• _MATERIAL FOR THIS TASK_:
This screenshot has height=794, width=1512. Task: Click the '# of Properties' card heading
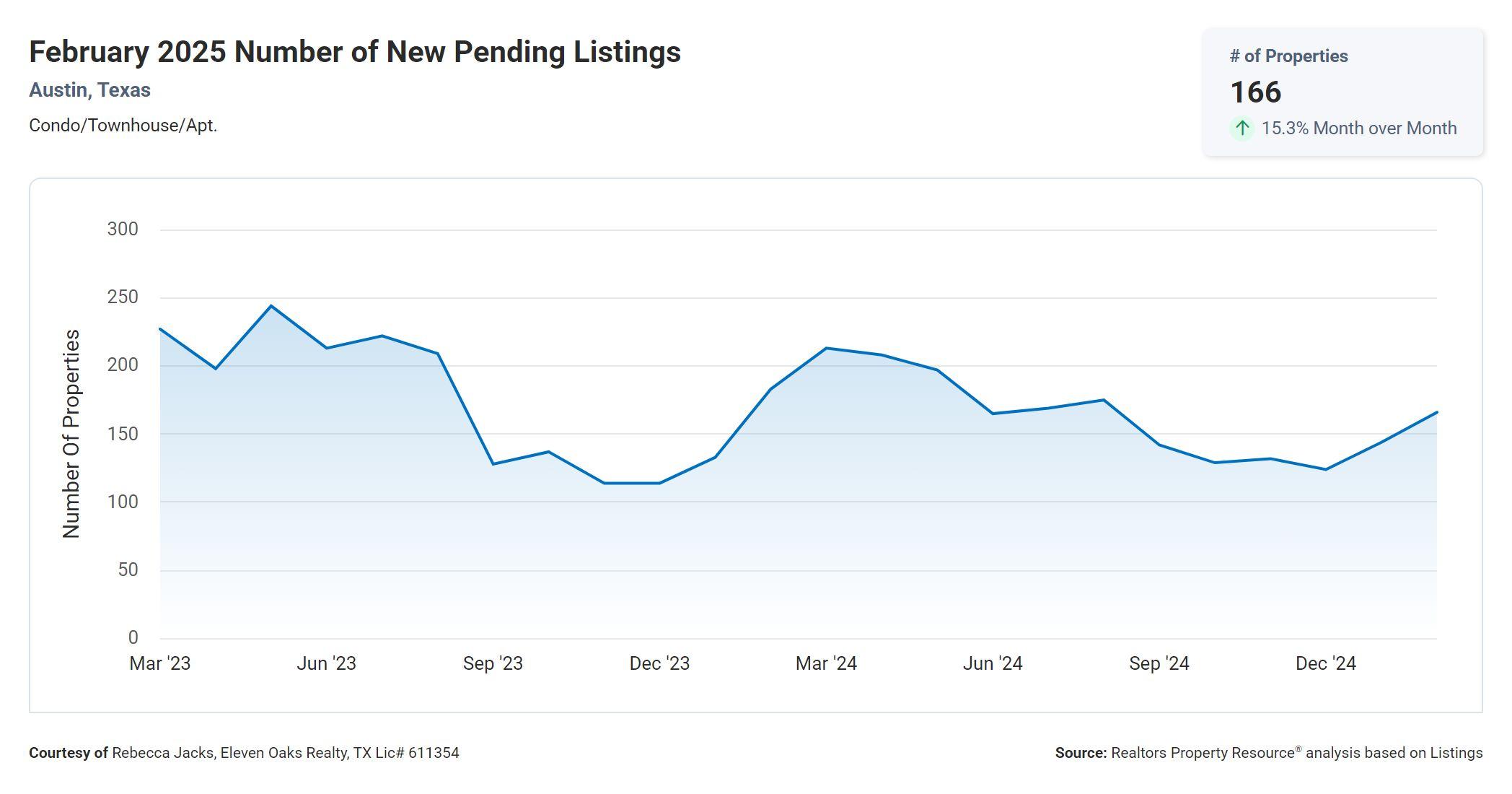[1288, 56]
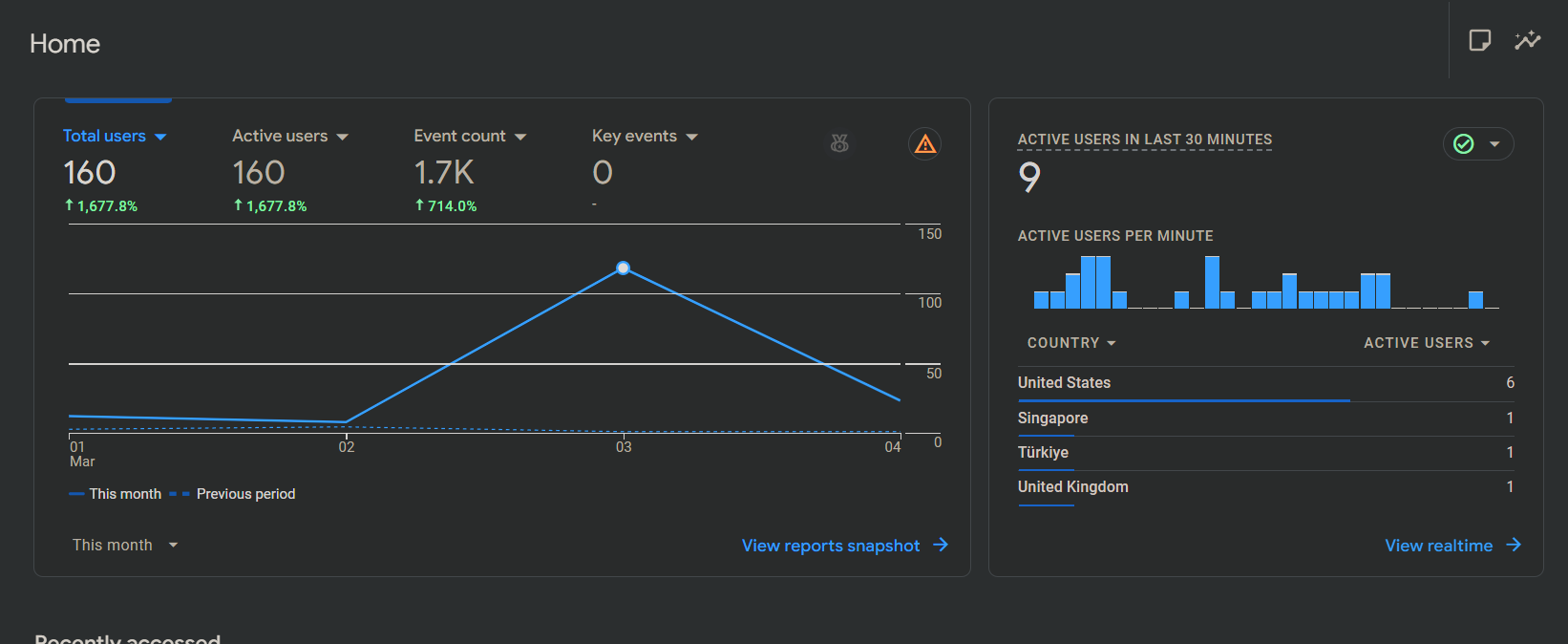Image resolution: width=1568 pixels, height=644 pixels.
Task: Click Active Users in Last 30 Minutes heading
Action: click(1144, 140)
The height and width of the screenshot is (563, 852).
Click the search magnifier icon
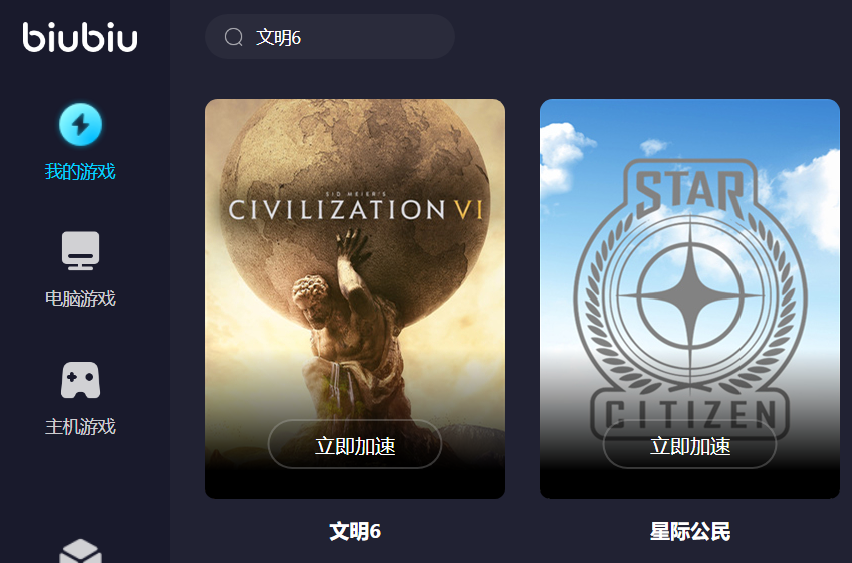tap(234, 37)
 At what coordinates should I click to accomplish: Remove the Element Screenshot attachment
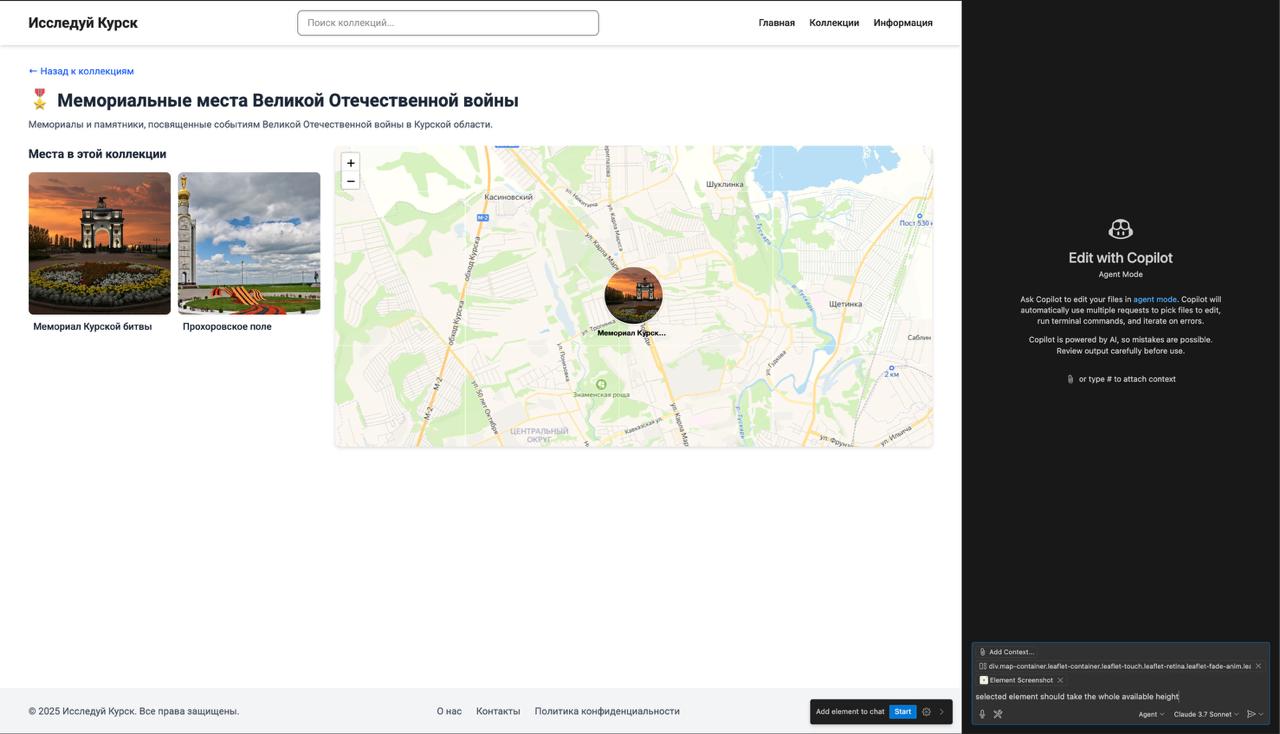point(1060,680)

• _EXERCISE_: The answer is to be the lines from the line that contains "Click the search magnifier icon" through the last line of the material, retyped exactly, both included, with pictures left out, please.

• _YOUR RESPONSE_:
Click the search magnifier icon
tap(234, 37)
 At what coordinates should I click to accomplish: Remove the Element Screenshot attachment
point(1060,680)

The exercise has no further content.